◆ Problem set:
A. From the forum post on benefit sanctions, copy out the passage starting at "She has a minimum-wage" and ending at "dome breathing space.".
B. Write the next part of the forum post on benefit sanctions, continuing from its final sentence.

◆ Exercise passage:
YouWinOrYouDie Mon 12-Sep-11 14:26:09

There is plenty of "encouragement" in the form of benefit sanctions. My DD's friend's mother, despite being on the council list for years after the break-up of her marriage and loss of the house she was in jointly with her ex-husband was forced into a privately-rented ex-council house. The rent is very steep compared to the same houses where people (couples with more than one child, usually more than four) do not and have no intention of working.

She has a minimum-wage job and is still worse off financially despite having her mother (now - she is failing) on hand for after-school child-care. This lady is lovely but has learning difficulties and the fact that she can manage this job is amazing. But she is now struggling financially. She has thought about having another baby just to get dome breathing space.

◆ Provided material:
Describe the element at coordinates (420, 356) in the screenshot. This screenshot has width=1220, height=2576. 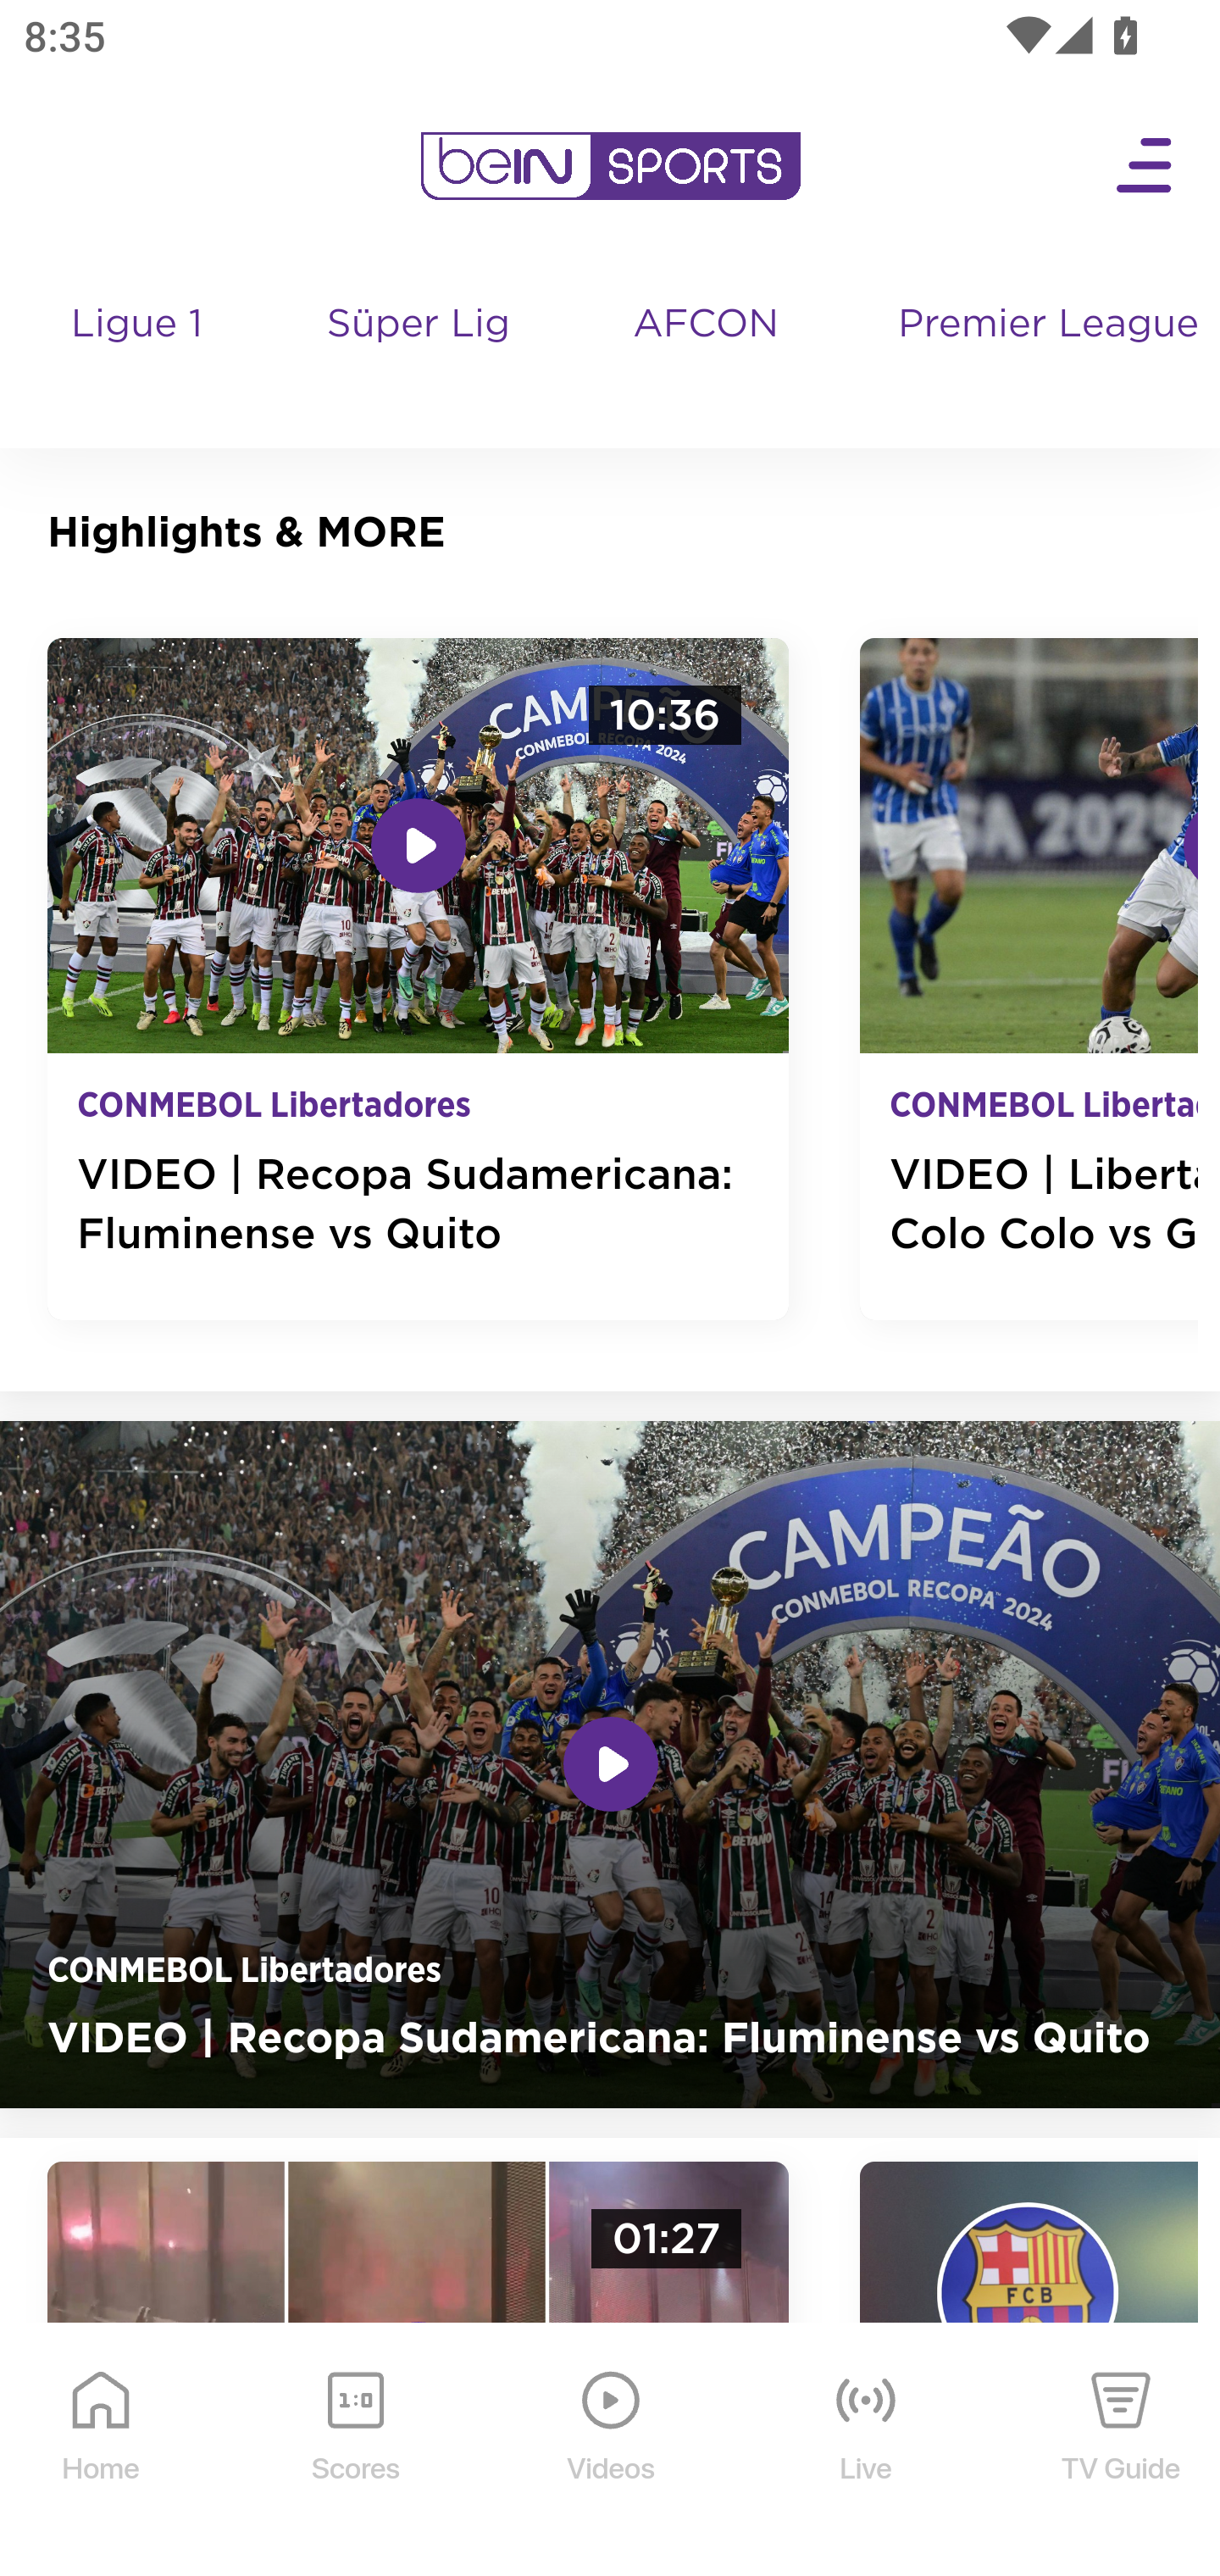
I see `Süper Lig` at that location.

* * *

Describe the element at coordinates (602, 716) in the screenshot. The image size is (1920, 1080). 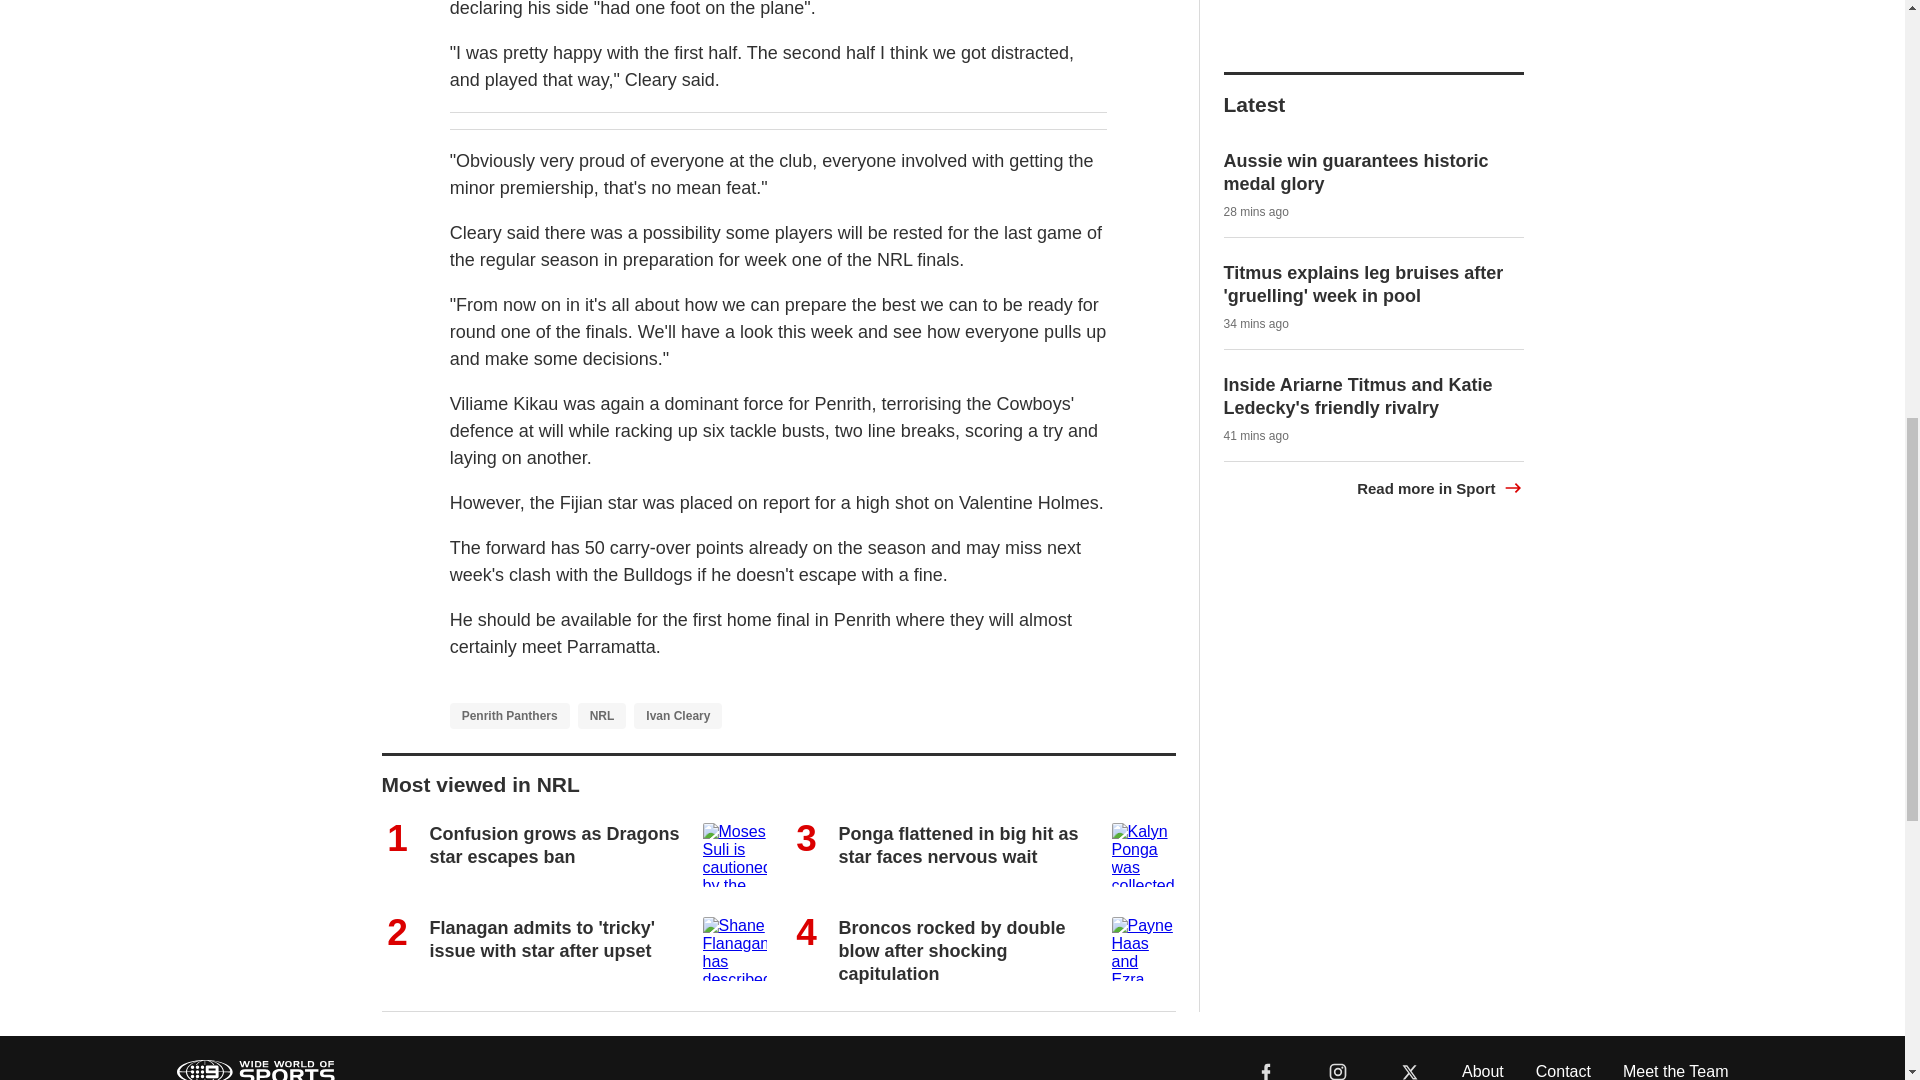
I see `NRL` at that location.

* * *

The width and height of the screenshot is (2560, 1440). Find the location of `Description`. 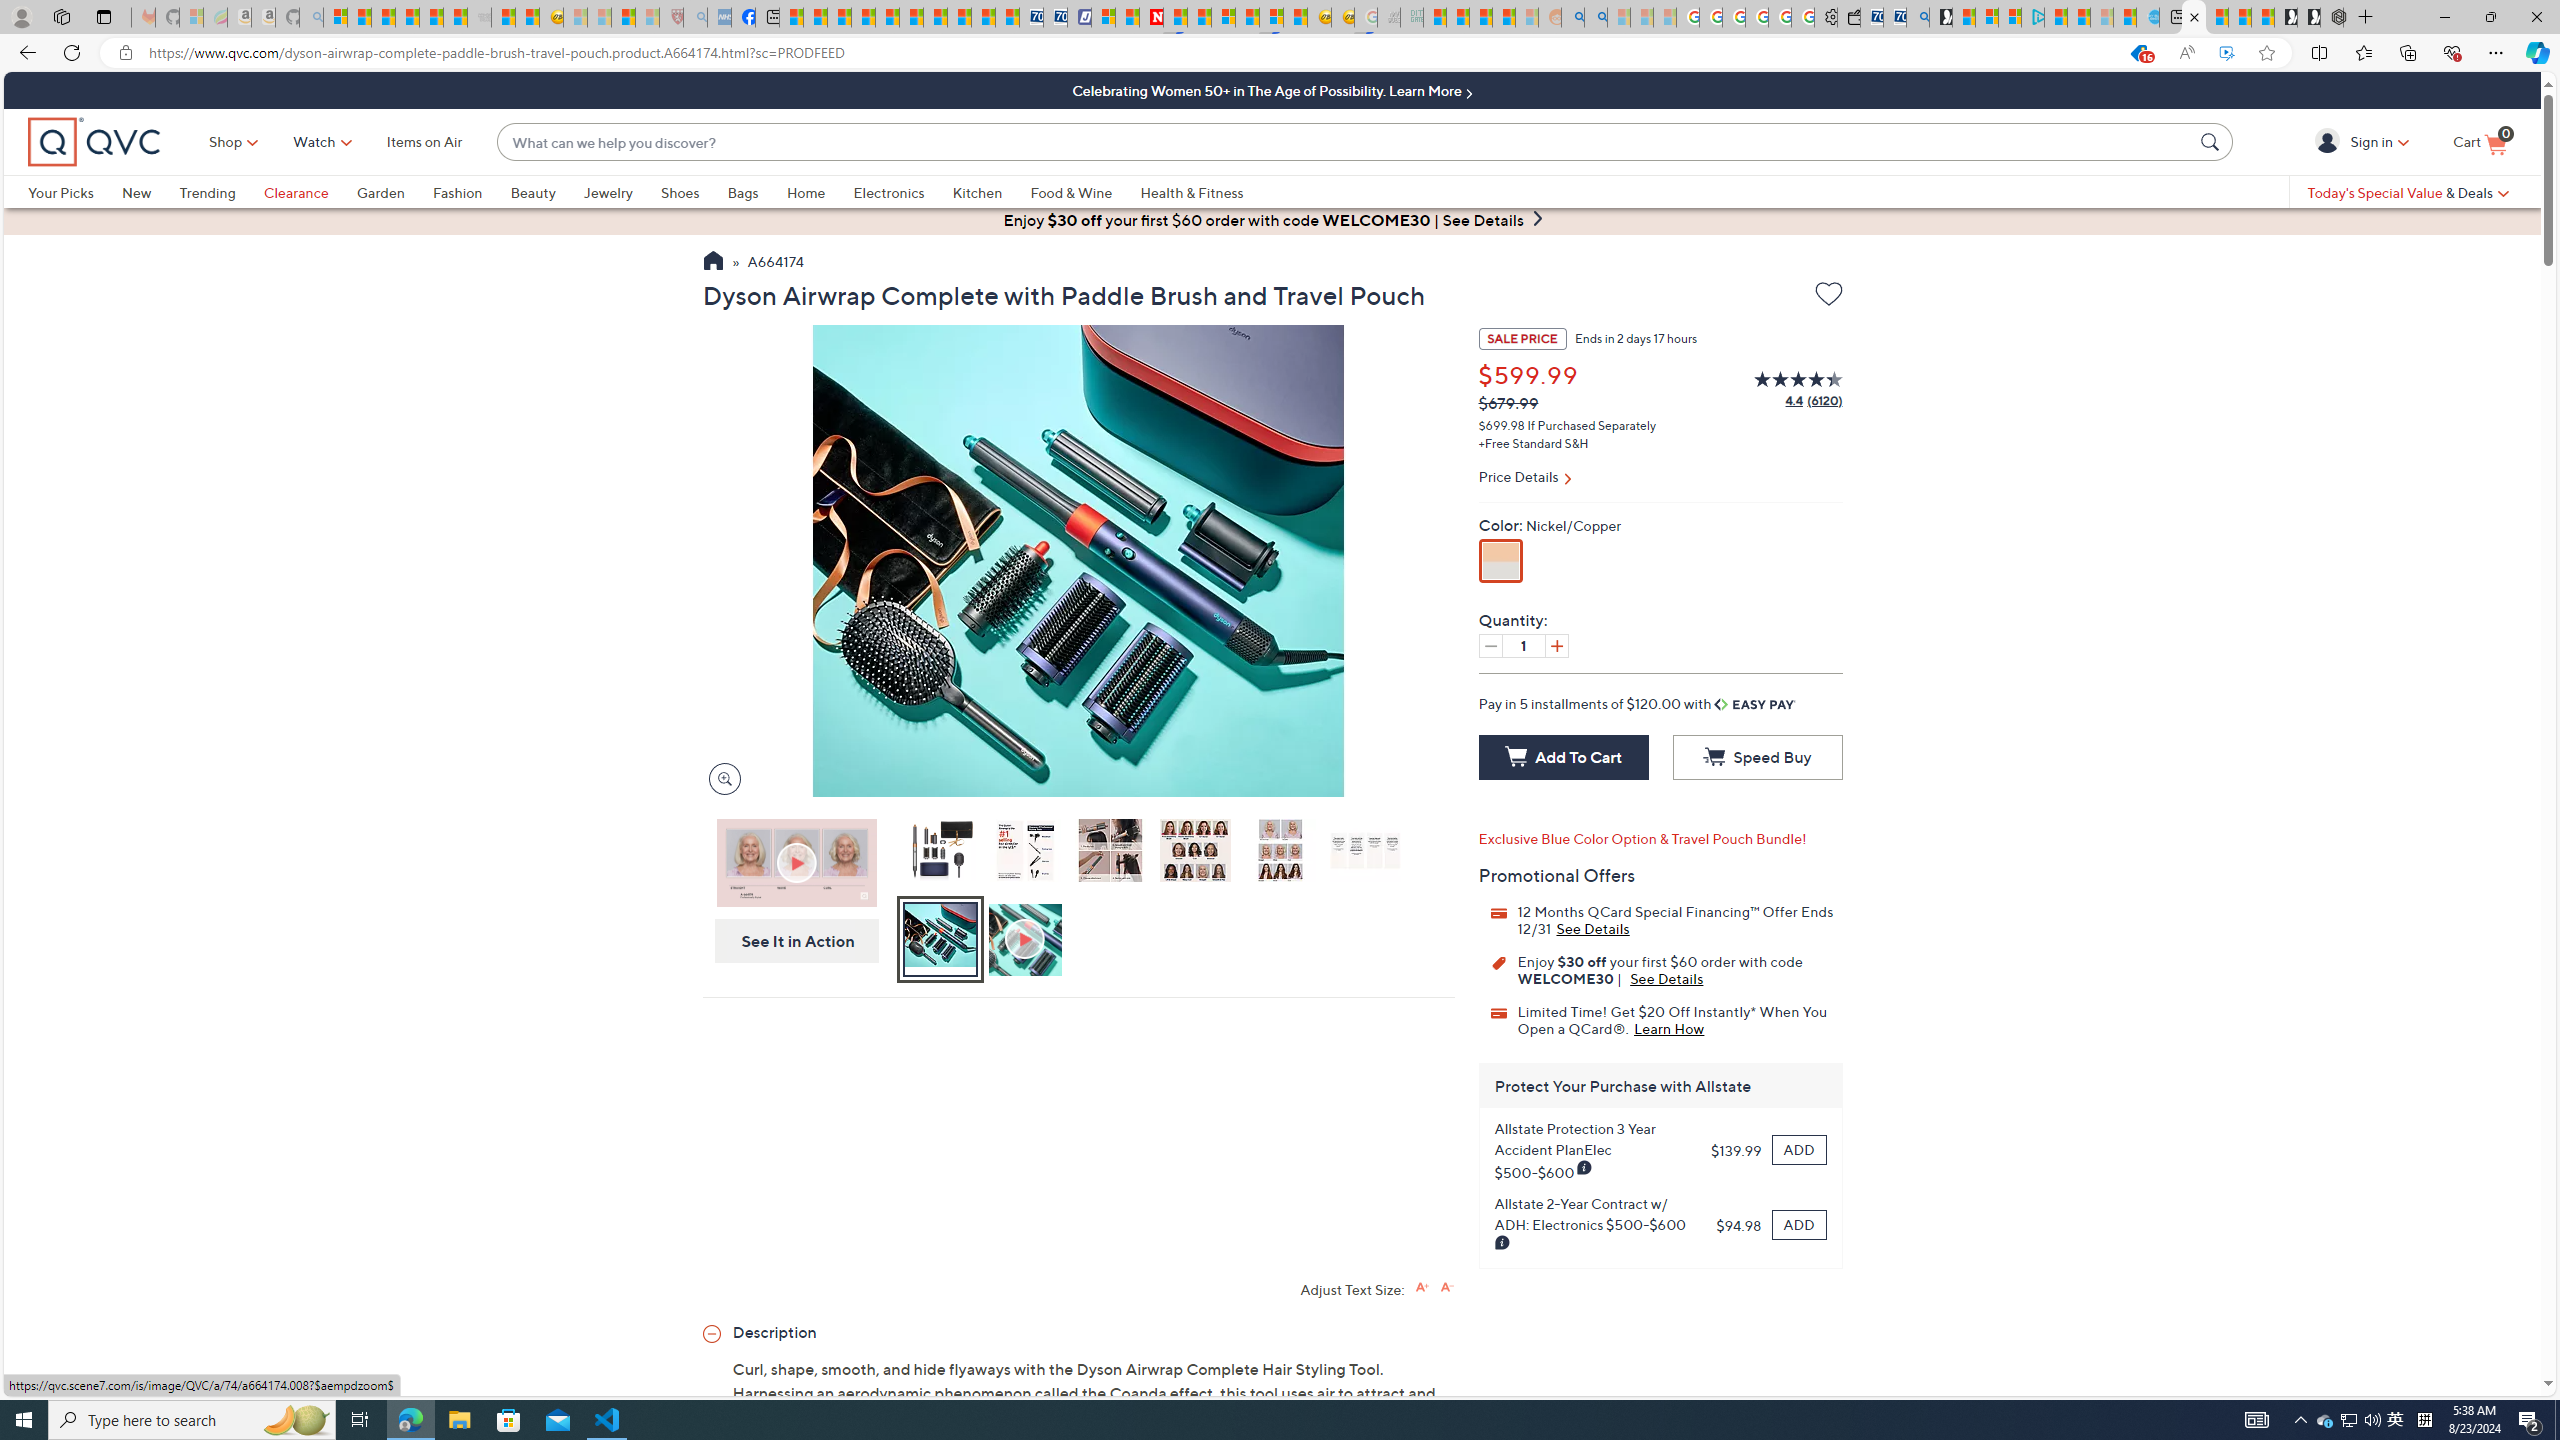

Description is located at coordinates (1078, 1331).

◆ Exercise responses:
A.
She has a minimum-wage job and is still worse off financially despite having her mother (now - she is failing) on hand for after-school child-care. This lady is lovely but has learning difficulties and the fact that she can manage this job is amazing. But she is now struggling financially. She has thought about having another baby just to get dome breathing space.

B.
I know that there are people on MN, erudite and articulate who take minimum-wage jobs at a loss because they know that eventually it will lead somewhere better for themselves and for their families. But it isn't like that for everyone.

woowoo2 Mon 12-Sep-11 14:29:24

Mandy2003 this says I am entitled to £50 pw housing benefit which would help enormously. Council disagree.

JenaiMarrHePlaysGuitar Mon 12-Sep-11 14:33:06

I'm with slavetofilofax on this.

And Peachy.

I used to look at my neighbour, who didn't work, and feel a bit envy - but a few years down the line I'm the one who is able to afford a nice car (I know there's more to life than material things but it gives me joy grin ) and holidays, and for ds to pursue various interests of his that cost £££. Her DCs will be fine I'm sure, but ds has opportunities that hers sadly don't.

WidowWadman Mon 12-Sep-11 14:33:51

But surely it's not only single mums which are affected by that, depending on your earnings you've got the same discouragement, too.

However, work isn't or shouldn't be seen simply as a source of income, there's more to it. That said it's grating if working fulltime means a net loss rather than gain compared to not working

Peachy Mon 12-Sep-11 14:38:52

Appeal the council if you acn WooWoo: they always try it on. However also make an appt with CAB for a proper personalised up to date benefit check.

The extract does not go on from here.